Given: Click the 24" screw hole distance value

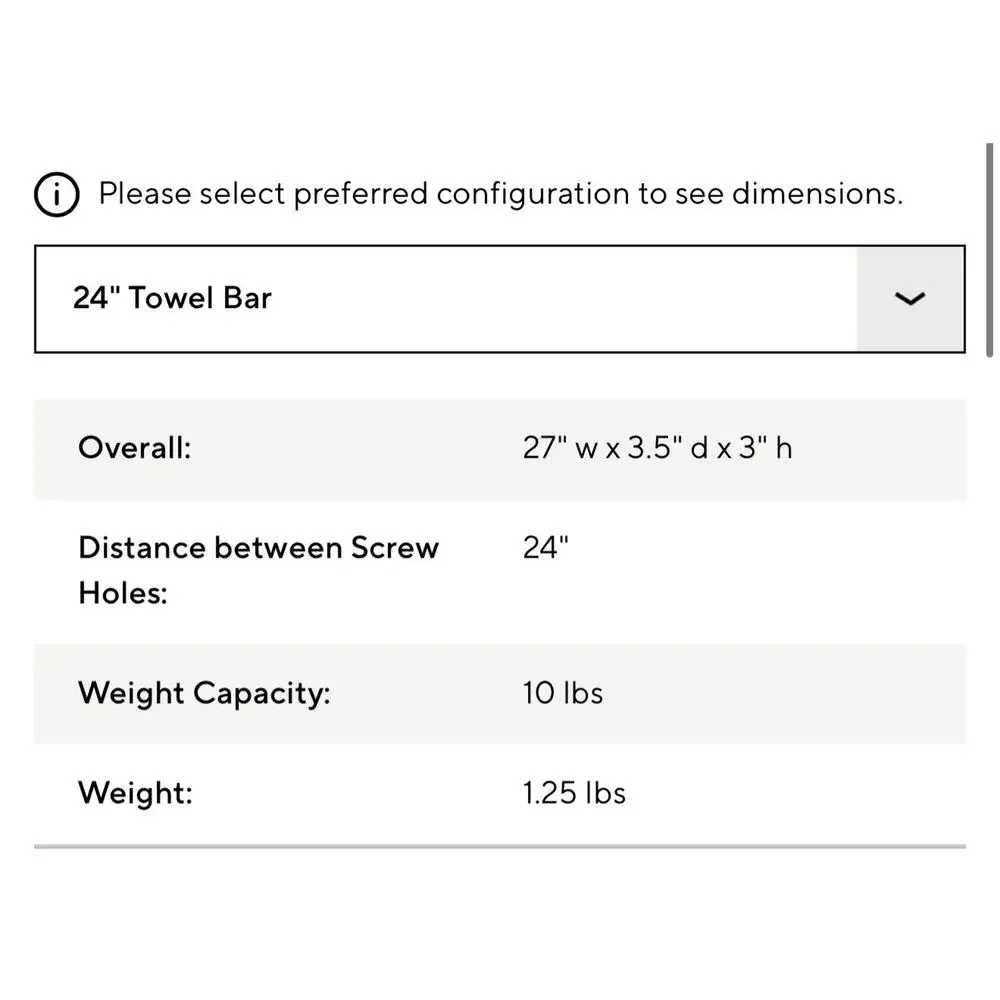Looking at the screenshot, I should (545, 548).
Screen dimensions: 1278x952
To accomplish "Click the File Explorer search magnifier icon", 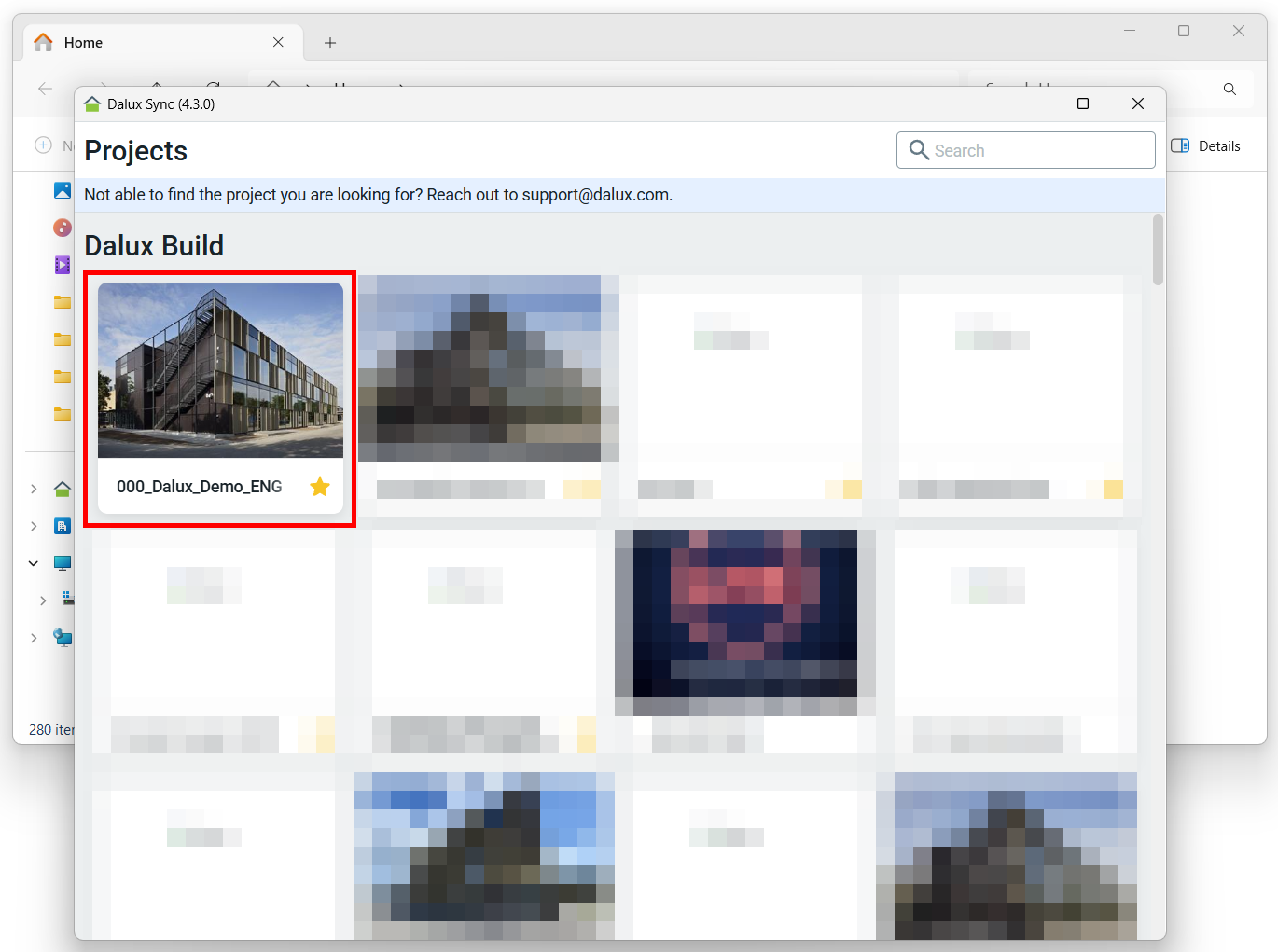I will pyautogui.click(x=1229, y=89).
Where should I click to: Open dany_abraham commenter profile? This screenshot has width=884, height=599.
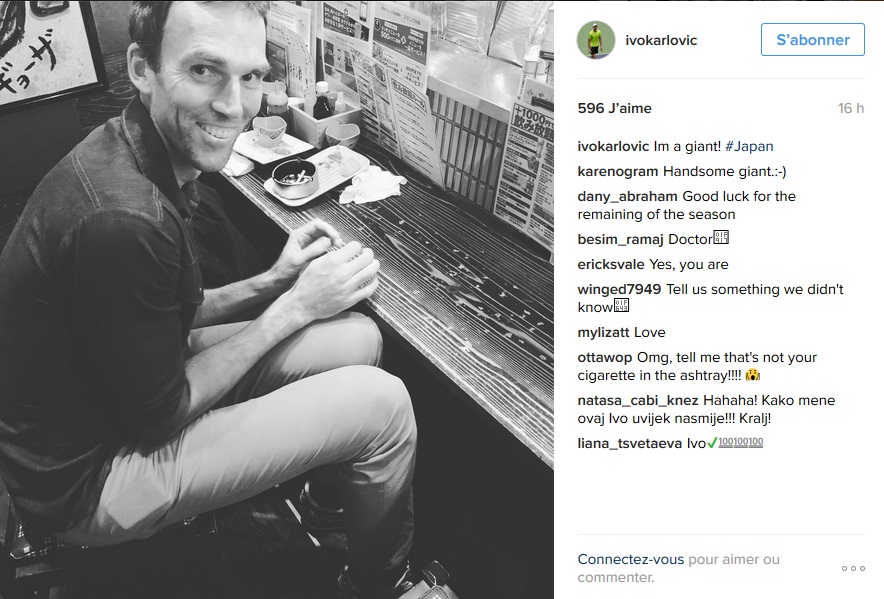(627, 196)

========

ASSIGNMENT:
Print once more, exactly, the lines from the one with "Where should I" through the last line of the data, both ends included, without any pictures.

RESULT FOR THIS EXERCISE:
Where should I click to: Open dany_abraham commenter profile? This screenshot has width=884, height=599.
(627, 196)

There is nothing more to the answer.